■ What you are asked to do: Put the records into a two-column CSV with the columns instruction and action, starting with the line containing "Task: Toggle the Project panel lock icon" and going on through the line containing "(x=309, y=876)". Each row holds one request's text and its answer, each in a single quoted field with line breaks replaced by spaces.

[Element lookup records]

____________

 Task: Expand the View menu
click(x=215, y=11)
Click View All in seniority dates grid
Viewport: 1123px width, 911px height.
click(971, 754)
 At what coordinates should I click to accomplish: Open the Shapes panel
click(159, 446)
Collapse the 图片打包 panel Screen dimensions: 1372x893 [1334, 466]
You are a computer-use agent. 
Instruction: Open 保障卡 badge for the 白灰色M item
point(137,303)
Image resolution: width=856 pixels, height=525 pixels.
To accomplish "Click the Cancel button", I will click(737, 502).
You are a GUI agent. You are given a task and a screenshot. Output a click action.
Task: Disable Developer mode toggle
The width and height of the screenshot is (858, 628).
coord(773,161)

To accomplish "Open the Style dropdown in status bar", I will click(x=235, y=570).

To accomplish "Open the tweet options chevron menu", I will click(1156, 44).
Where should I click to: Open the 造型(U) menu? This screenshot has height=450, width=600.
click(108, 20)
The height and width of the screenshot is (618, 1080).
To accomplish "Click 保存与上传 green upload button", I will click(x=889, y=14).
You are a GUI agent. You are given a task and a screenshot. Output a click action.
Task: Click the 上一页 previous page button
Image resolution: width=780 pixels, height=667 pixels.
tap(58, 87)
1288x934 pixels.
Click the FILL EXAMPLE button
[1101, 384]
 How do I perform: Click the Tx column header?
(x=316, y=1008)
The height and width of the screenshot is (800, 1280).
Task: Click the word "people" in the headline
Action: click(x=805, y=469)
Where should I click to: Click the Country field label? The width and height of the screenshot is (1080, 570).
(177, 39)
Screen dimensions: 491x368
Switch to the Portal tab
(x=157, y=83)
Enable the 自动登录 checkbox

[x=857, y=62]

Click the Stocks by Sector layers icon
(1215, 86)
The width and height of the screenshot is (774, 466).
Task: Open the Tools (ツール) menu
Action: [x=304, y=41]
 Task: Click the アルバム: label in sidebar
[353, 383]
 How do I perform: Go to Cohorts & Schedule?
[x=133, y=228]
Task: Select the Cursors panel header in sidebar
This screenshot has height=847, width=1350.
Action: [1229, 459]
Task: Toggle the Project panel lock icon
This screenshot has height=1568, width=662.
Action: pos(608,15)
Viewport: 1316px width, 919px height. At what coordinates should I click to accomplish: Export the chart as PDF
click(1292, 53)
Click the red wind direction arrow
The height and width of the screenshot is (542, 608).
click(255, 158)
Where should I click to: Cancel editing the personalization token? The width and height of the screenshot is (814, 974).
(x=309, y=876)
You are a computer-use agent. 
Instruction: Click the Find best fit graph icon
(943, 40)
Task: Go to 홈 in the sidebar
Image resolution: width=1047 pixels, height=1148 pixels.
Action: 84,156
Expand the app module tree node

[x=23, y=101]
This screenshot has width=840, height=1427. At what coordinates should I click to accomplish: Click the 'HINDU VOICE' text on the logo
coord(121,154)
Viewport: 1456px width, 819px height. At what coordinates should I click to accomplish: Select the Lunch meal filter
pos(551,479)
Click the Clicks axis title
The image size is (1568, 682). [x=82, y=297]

____________

■ Result:
instruction,action
"Task: Toggle the Project panel lock icon This screenshot has height=1568, width=662.","Action: pos(608,15)"
"Viewport: 1316px width, 919px height. At what coordinates should I click to accomplish: Export the chart as PDF","click(1292, 53)"
"Click the red wind direction arrow The height and width of the screenshot is (542, 608).","click(255, 158)"
"Where should I click to: Cancel editing the personalization token? The width and height of the screenshot is (814, 974).","(x=309, y=876)"